Copy each line in the data below that contains the word "Take".
_ _ _ _
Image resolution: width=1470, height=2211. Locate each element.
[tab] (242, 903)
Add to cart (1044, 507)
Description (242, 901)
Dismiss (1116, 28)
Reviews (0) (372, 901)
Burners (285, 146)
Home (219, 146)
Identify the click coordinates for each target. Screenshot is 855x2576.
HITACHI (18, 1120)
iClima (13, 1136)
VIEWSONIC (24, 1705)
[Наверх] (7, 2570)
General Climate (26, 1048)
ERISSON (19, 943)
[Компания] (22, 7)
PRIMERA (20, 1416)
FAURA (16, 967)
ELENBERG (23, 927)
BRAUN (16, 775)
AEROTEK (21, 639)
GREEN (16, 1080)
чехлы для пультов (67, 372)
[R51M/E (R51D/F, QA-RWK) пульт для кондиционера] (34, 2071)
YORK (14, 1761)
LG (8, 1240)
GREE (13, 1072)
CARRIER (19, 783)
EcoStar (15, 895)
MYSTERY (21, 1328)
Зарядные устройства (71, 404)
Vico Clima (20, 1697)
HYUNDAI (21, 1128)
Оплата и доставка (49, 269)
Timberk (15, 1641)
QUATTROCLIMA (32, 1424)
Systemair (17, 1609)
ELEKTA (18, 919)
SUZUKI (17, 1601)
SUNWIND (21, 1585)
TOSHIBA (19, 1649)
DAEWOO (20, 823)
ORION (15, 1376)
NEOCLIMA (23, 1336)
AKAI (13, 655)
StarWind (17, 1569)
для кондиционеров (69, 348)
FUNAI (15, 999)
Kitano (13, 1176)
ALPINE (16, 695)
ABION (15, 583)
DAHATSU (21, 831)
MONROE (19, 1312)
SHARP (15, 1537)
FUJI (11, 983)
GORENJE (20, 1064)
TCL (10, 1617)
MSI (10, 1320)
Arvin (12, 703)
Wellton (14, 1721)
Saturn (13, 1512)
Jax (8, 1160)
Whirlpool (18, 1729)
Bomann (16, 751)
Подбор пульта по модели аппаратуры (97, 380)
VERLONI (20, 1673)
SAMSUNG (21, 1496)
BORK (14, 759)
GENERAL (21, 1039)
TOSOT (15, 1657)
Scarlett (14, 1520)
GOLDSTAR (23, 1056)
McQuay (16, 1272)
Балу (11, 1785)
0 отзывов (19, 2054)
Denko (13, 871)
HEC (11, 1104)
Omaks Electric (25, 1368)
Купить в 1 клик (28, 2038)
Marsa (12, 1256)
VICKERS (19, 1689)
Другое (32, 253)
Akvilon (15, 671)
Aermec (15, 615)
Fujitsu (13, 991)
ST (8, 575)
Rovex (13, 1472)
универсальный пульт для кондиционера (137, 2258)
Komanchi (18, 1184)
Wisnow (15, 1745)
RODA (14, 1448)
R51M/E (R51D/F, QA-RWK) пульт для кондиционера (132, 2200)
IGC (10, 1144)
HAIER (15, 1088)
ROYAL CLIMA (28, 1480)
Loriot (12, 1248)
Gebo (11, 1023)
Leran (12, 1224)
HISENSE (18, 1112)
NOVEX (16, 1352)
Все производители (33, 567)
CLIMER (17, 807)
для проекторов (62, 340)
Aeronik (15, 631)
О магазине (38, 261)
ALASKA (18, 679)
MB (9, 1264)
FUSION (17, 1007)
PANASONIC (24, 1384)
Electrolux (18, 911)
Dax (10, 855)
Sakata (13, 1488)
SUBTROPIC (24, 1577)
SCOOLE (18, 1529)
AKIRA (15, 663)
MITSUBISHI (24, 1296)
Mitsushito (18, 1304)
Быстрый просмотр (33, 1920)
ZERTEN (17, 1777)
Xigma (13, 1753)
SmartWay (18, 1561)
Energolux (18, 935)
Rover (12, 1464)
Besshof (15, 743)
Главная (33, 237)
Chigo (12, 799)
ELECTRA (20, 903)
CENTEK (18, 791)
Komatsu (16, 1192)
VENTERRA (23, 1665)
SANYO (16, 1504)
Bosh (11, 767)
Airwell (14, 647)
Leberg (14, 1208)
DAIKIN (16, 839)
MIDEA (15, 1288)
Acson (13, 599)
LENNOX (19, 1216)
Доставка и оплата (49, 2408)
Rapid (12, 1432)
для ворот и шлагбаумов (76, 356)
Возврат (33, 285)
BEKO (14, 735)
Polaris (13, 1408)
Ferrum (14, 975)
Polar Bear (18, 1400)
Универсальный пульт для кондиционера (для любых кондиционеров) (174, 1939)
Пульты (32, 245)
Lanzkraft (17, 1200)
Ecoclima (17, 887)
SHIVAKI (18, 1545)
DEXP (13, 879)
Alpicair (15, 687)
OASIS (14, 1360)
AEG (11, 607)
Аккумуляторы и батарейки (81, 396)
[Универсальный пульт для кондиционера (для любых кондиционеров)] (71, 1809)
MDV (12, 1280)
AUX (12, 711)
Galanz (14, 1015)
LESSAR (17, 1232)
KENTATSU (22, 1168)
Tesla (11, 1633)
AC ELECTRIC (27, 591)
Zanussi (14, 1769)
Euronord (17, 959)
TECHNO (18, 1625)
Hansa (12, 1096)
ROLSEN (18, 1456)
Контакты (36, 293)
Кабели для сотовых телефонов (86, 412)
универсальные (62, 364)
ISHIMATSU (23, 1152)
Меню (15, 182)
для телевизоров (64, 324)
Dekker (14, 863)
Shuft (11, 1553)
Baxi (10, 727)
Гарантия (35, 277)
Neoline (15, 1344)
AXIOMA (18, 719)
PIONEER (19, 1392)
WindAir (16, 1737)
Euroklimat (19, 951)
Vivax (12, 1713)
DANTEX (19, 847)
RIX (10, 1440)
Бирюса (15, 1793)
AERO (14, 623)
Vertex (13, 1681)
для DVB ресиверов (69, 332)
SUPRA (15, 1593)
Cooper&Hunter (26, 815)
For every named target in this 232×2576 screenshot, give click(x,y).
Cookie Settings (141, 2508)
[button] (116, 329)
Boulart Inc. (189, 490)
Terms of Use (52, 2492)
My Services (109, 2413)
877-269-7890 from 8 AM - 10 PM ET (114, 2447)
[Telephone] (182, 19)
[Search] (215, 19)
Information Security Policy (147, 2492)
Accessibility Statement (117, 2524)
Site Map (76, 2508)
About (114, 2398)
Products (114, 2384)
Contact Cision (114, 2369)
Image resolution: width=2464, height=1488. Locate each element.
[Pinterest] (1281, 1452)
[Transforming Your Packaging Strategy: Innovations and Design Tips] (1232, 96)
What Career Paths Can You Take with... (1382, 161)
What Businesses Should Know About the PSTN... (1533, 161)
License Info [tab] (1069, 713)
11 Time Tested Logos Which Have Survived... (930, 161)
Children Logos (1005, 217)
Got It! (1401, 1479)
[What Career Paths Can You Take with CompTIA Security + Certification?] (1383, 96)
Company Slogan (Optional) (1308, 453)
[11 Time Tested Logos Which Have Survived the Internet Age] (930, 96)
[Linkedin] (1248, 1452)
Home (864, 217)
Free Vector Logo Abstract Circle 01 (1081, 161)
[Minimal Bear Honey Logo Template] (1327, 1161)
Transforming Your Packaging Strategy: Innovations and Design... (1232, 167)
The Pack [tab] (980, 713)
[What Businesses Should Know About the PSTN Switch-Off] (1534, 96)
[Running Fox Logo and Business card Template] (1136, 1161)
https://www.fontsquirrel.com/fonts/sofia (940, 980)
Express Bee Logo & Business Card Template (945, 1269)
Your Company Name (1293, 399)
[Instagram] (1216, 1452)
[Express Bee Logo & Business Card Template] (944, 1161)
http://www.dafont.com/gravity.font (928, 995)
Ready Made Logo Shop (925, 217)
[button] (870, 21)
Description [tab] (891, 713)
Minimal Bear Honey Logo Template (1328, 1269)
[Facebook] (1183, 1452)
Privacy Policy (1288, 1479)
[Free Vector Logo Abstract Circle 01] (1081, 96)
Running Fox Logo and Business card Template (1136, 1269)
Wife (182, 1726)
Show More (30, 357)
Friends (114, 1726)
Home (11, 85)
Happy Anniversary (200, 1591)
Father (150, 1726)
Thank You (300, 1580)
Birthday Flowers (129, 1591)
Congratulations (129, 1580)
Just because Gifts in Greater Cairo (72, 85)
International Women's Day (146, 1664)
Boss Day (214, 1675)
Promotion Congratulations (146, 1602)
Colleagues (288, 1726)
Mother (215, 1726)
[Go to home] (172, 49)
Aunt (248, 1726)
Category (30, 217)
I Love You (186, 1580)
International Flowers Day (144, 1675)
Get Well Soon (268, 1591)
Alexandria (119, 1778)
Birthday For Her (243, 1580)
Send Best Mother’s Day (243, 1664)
_ _ _ _
→ Answer to this exercise:
What Career Paths Can You Take with... (1382, 161)
[What Career Paths Can You Take with CompTIA Security + Certification?] (1383, 96)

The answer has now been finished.